#### Material provided:
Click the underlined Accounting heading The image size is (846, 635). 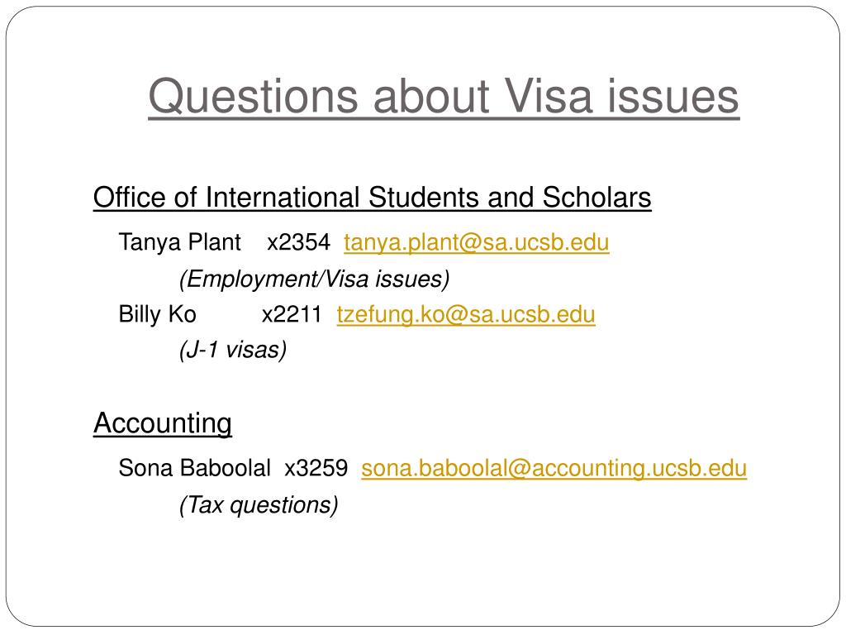click(163, 423)
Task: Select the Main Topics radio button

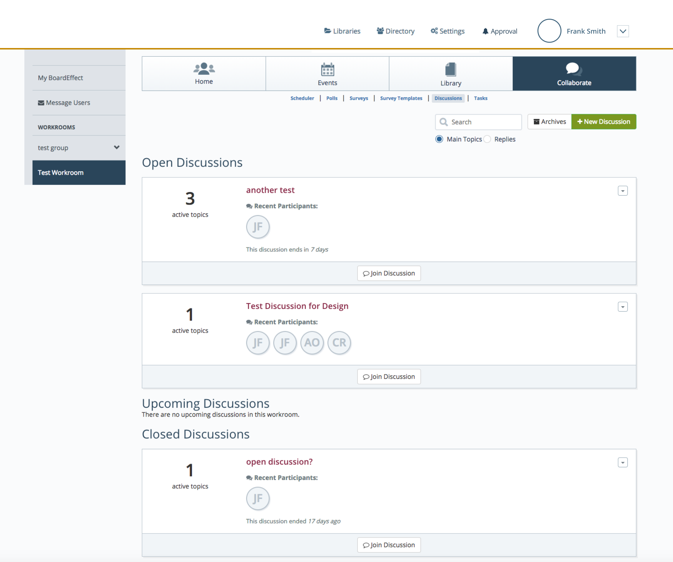Action: pyautogui.click(x=439, y=139)
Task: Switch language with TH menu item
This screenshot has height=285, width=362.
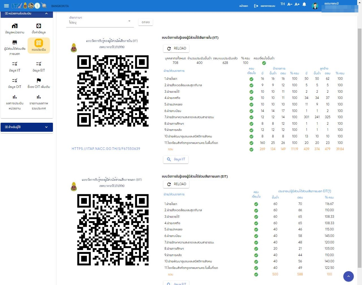Action: 282,4
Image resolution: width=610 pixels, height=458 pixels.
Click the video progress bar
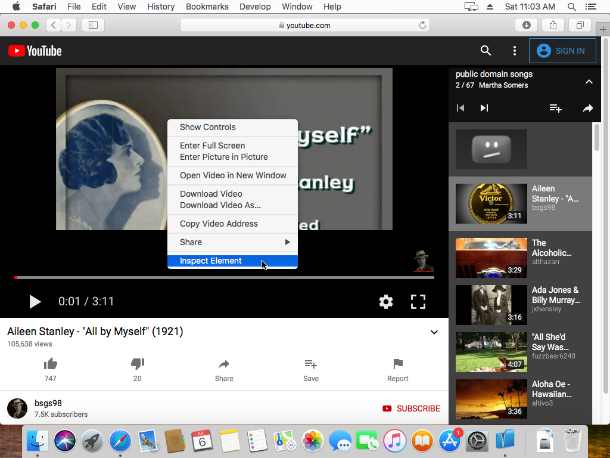(224, 277)
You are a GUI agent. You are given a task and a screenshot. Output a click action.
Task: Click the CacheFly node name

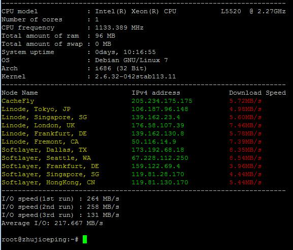(18, 101)
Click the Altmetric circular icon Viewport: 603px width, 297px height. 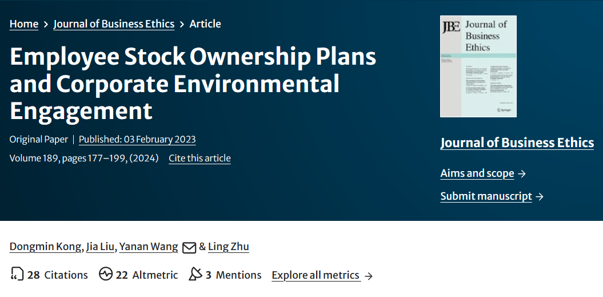coord(106,274)
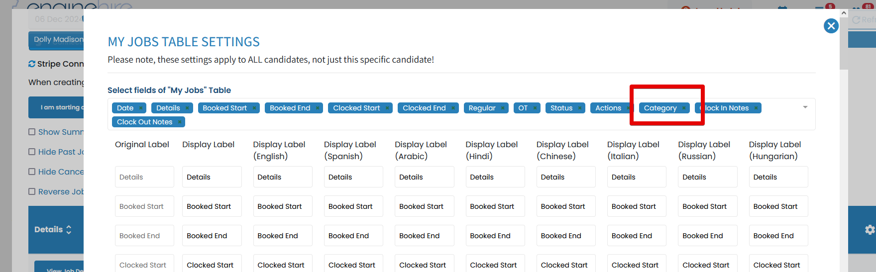The height and width of the screenshot is (272, 876).
Task: Remove the Clock Out Notes tag
Action: [180, 122]
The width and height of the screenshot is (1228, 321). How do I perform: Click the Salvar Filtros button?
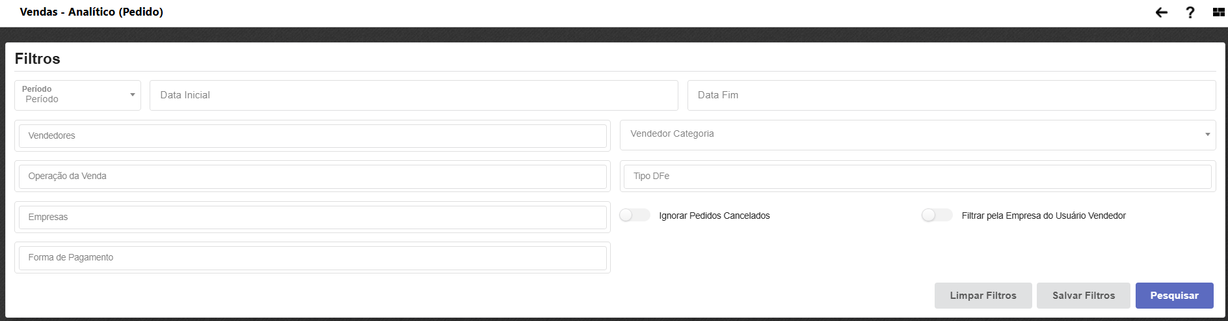[x=1083, y=296]

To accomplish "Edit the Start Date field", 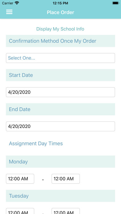I will click(61, 92).
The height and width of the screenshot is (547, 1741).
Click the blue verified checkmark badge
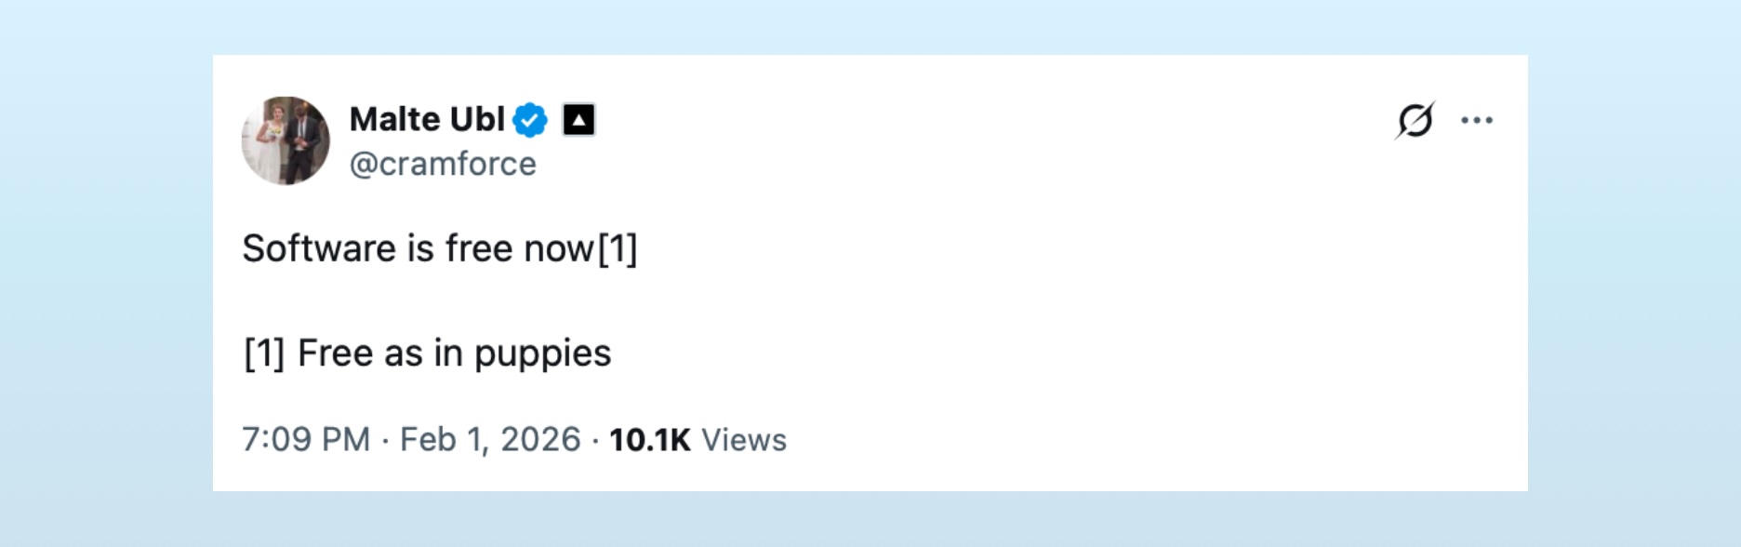pyautogui.click(x=530, y=120)
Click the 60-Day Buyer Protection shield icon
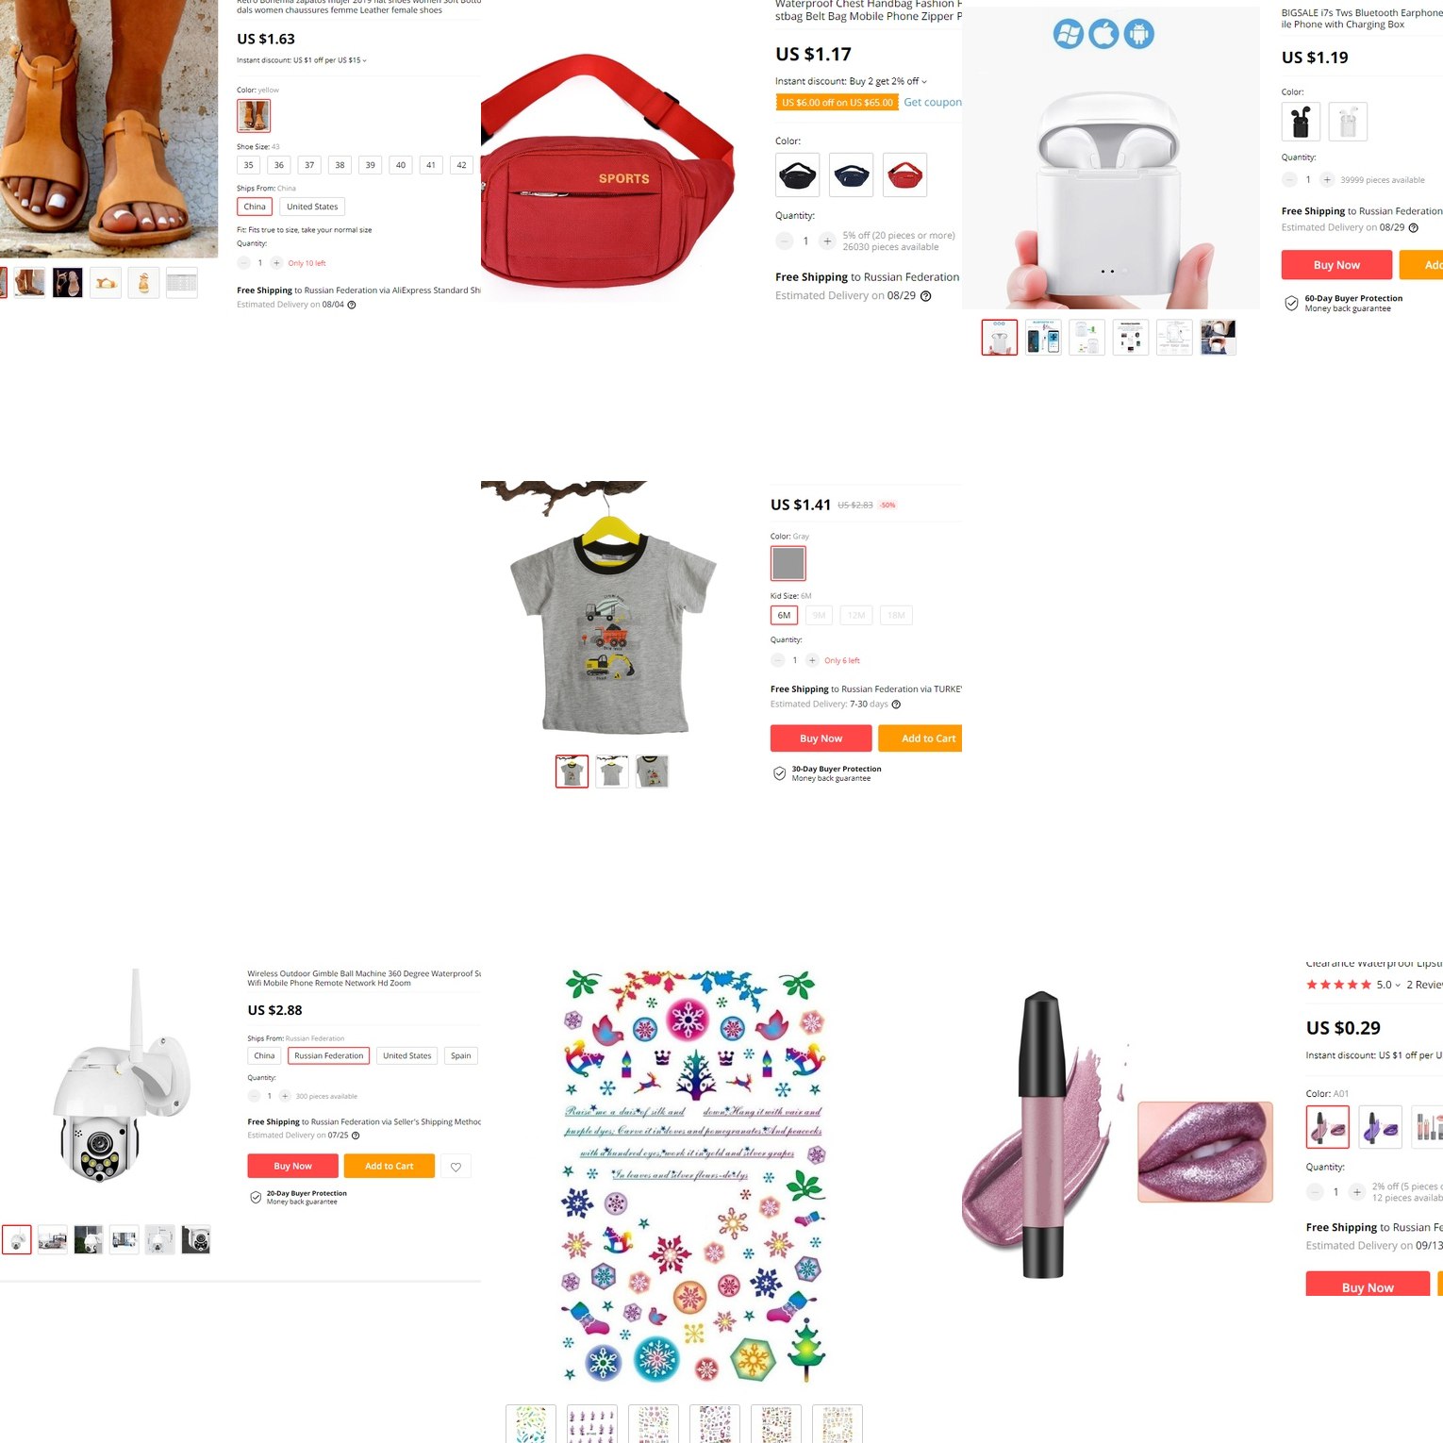Image resolution: width=1443 pixels, height=1443 pixels. pyautogui.click(x=1291, y=303)
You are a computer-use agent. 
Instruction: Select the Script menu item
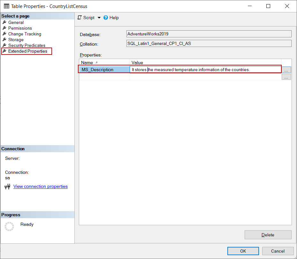click(88, 18)
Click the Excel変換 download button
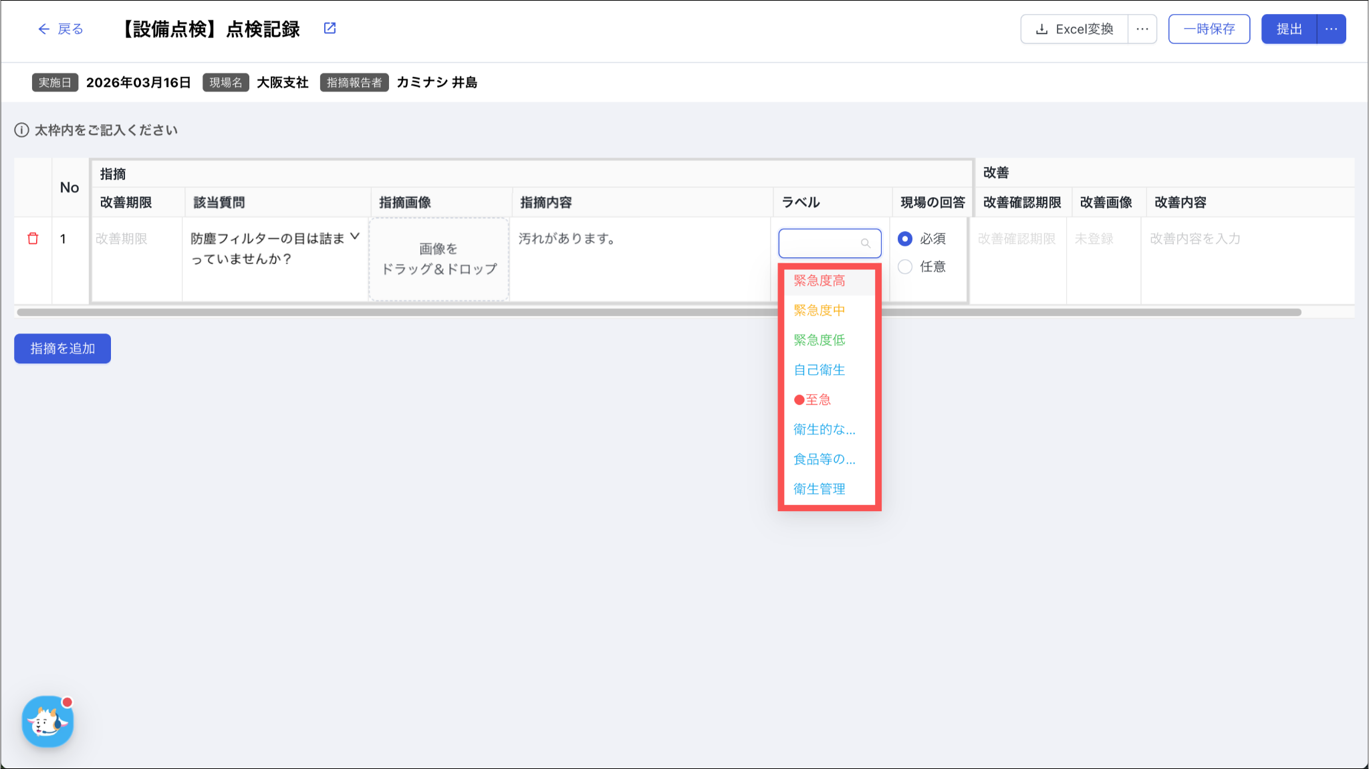Viewport: 1369px width, 769px height. (x=1074, y=29)
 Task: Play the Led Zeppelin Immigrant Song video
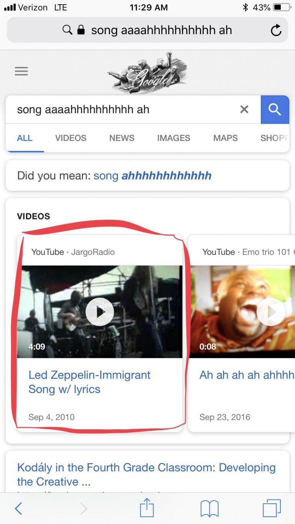100,312
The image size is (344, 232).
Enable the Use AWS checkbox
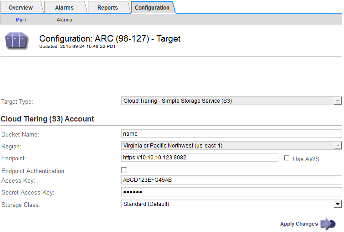point(286,158)
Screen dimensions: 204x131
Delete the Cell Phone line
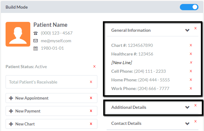pyautogui.click(x=191, y=71)
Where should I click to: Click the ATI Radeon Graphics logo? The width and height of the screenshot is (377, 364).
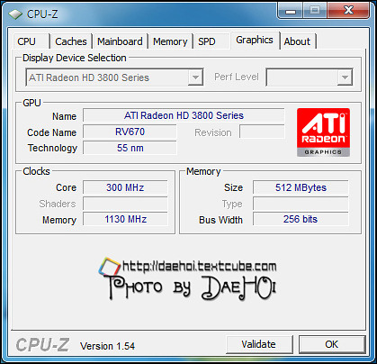pos(323,132)
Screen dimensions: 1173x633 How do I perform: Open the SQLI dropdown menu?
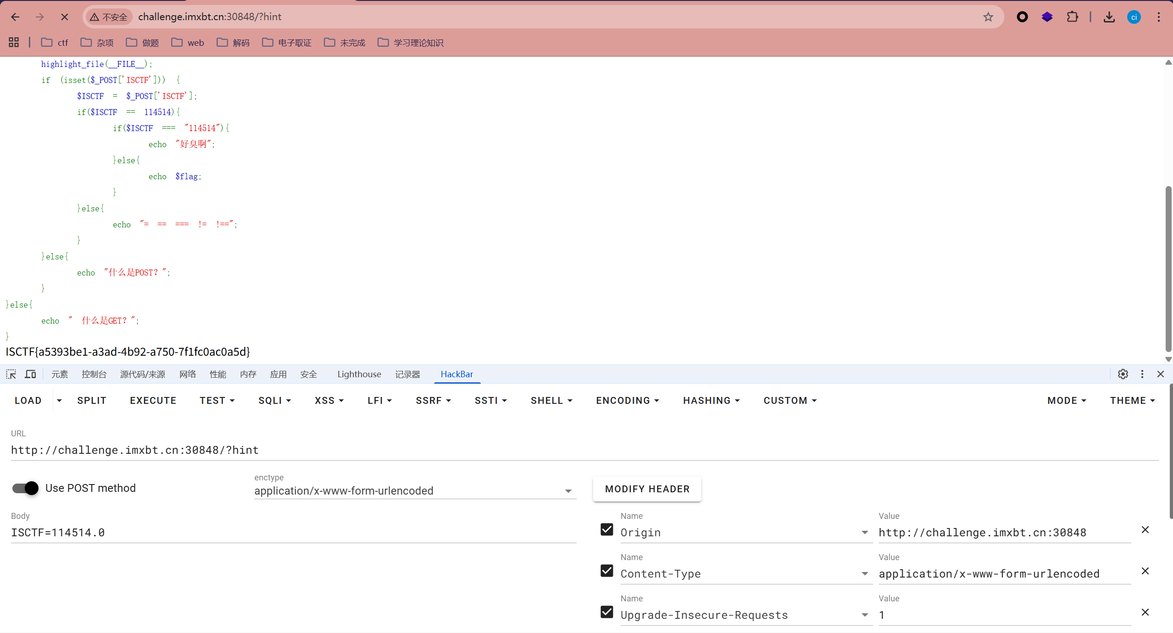(274, 401)
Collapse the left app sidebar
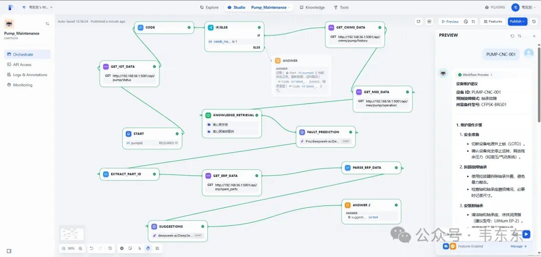 click(x=47, y=24)
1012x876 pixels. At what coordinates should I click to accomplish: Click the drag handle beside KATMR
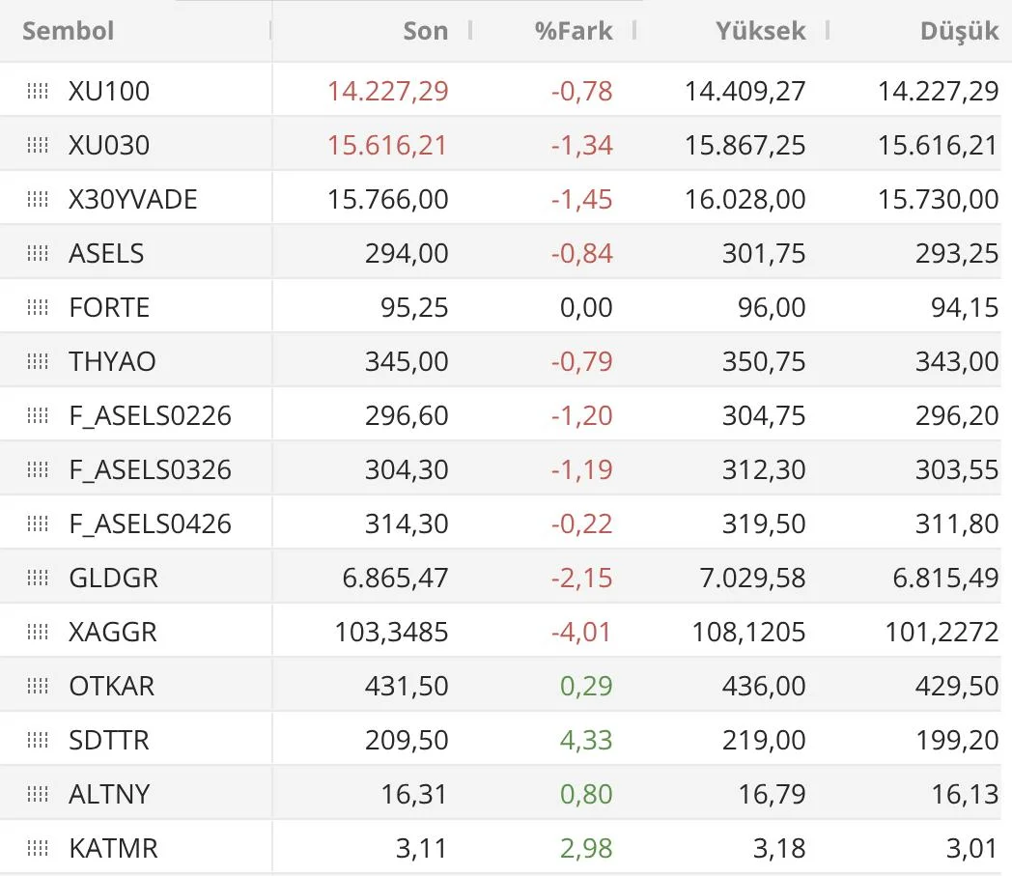(x=38, y=849)
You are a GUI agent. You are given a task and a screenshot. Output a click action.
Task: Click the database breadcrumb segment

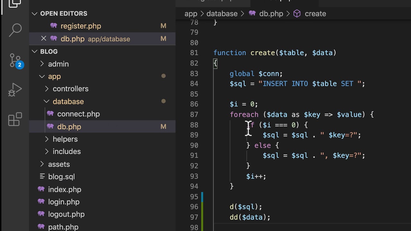tap(222, 14)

#### Requirement:
Swap "Screen dimensions" for "Screen size" in the lines starting with the one containing "Task: Play the" and going on through the end of the lines, keeping everything else the same and leaving the pictures out.

#### Exercise result:
 Task: Play the Led Zeppelin Immigrant Song video
100,312
The image size is (344, 232).
Enable the Use AWS checkbox
point(286,158)
Screen size: 204x131
Delete the Cell Phone line
pyautogui.click(x=191, y=71)
Where should I click to: Click the ATI Radeon Graphics logo? The width and height of the screenshot is (377, 364).
pos(323,132)
Screen size: 1173x633 How do I perform: Open the SQLI dropdown menu?
(274, 401)
Collapse the left app sidebar
 click(x=47, y=24)
1012x876 pixels. At what coordinates should I click to accomplish: Click the drag handle beside KATMR
(x=38, y=849)
You are a GUI agent. You are given a task and a screenshot. Output a click action.
Task: Click the database breadcrumb segment

tap(222, 14)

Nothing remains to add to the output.